- YOUR INSTRUCTIONS -
Your job is to print, exactly, the lines in the data below from the line with "This screenshot has width=1900, height=989." through the line with "the clock schedule", both included, and to omit any picture.

- SUPPLIED MATERIAL -
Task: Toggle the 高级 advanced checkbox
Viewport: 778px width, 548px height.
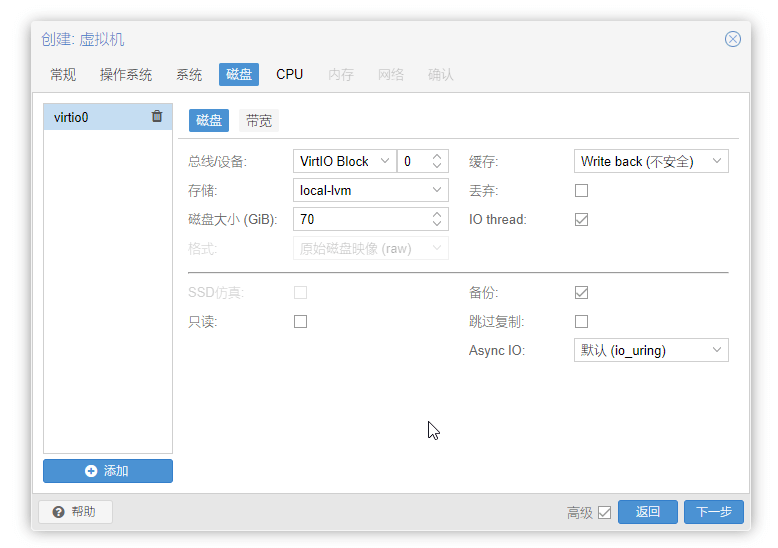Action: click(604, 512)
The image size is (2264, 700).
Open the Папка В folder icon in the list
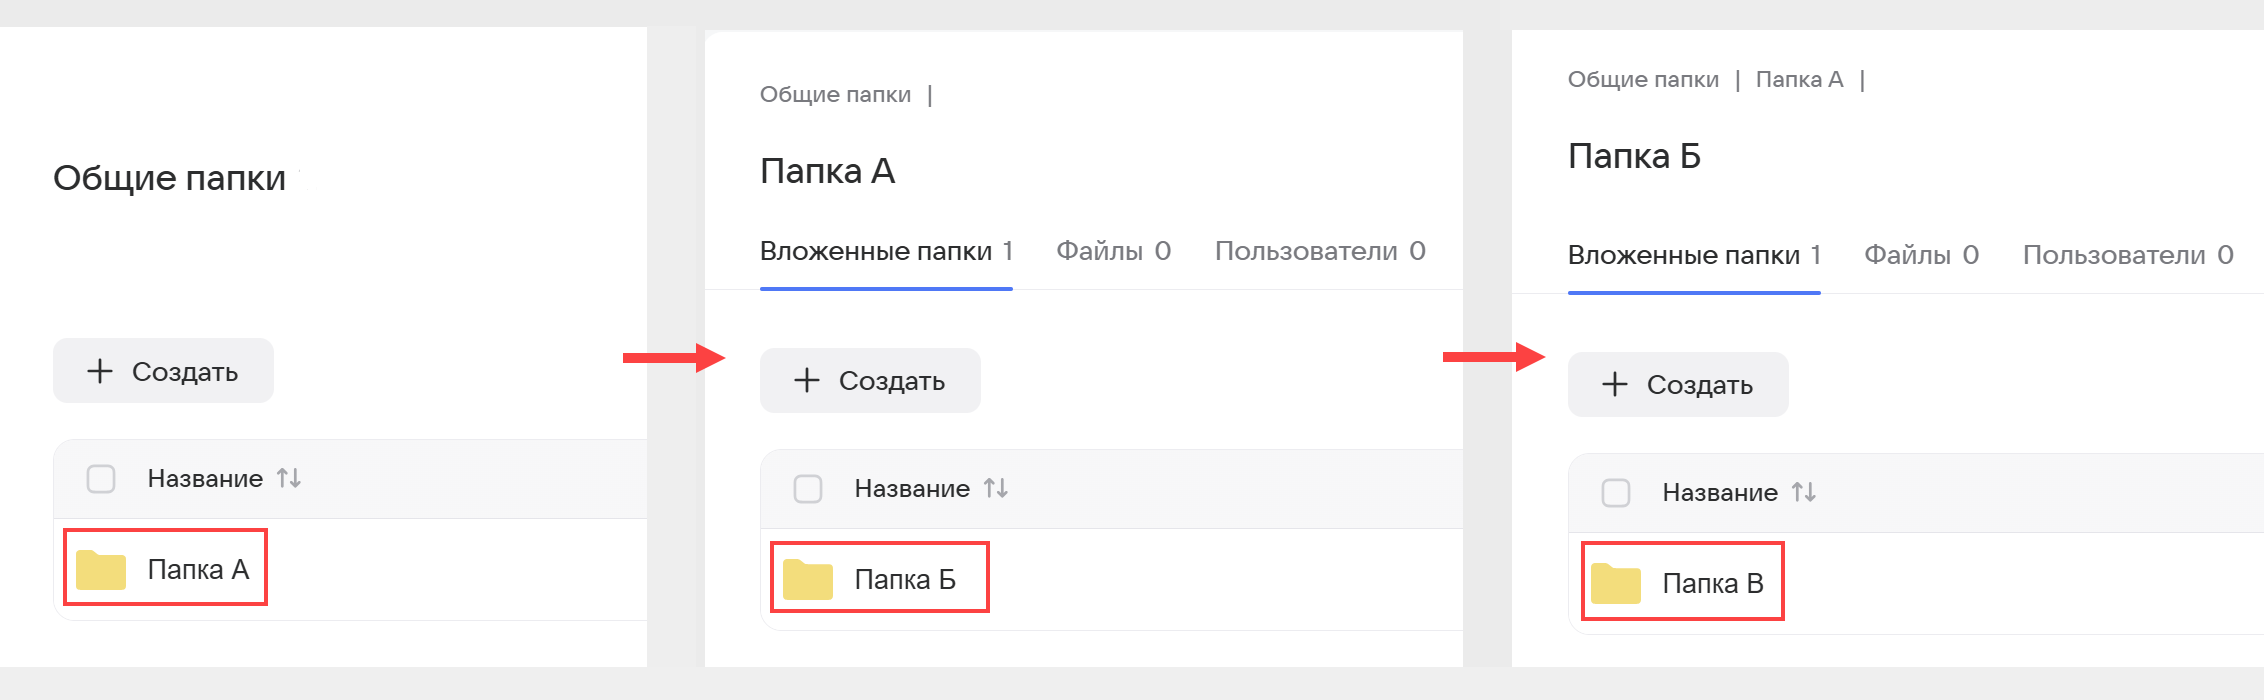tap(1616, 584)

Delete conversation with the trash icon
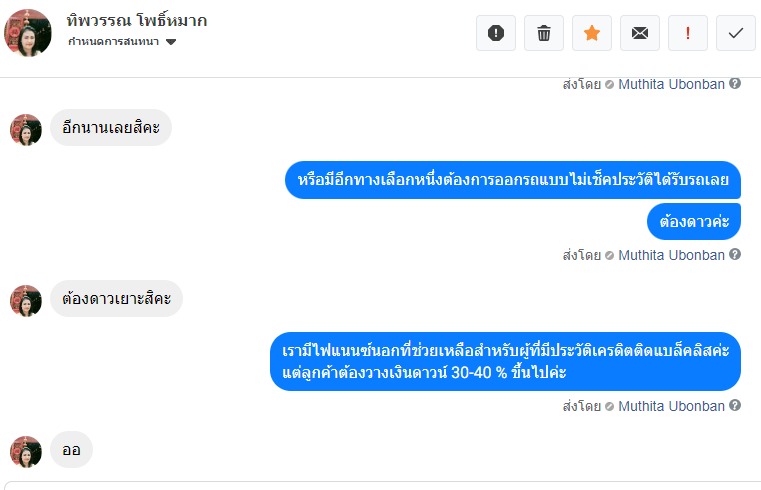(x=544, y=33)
---
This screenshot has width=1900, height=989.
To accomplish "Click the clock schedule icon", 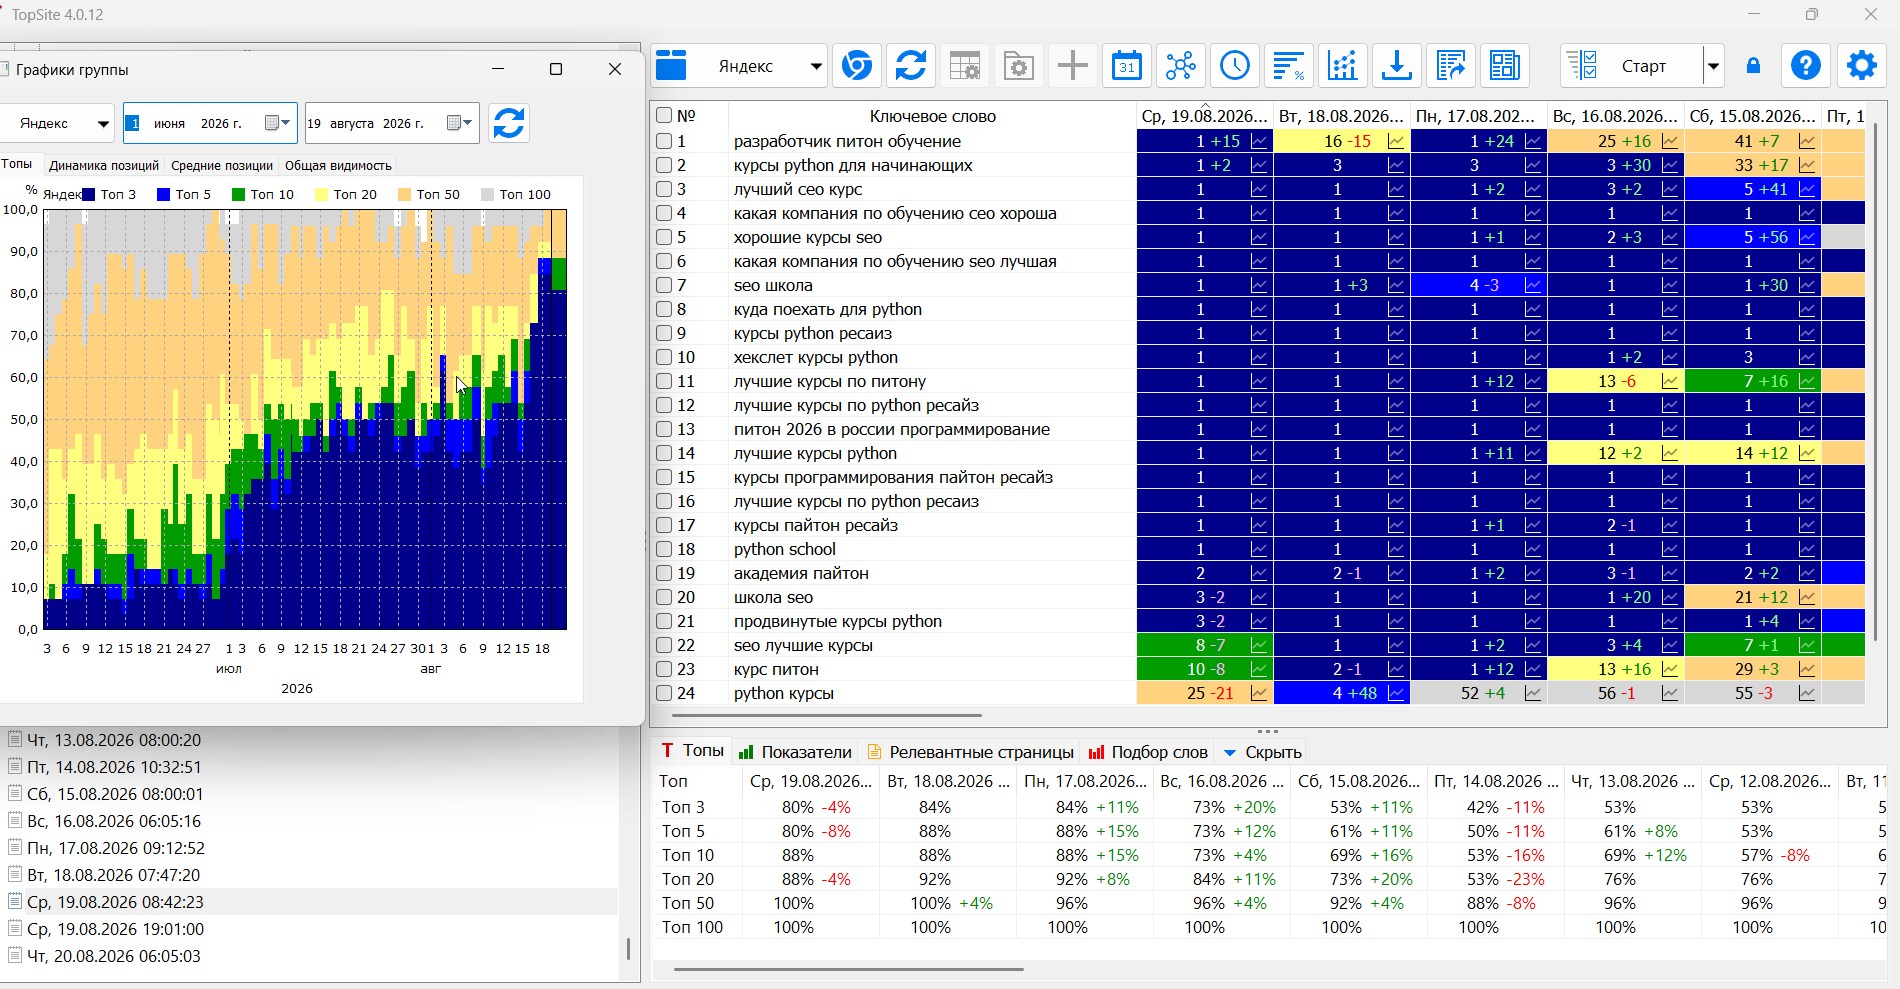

- YOUR RESPONSE -
This screenshot has width=1900, height=989.
To accomplish "Click the clock schedule icon", 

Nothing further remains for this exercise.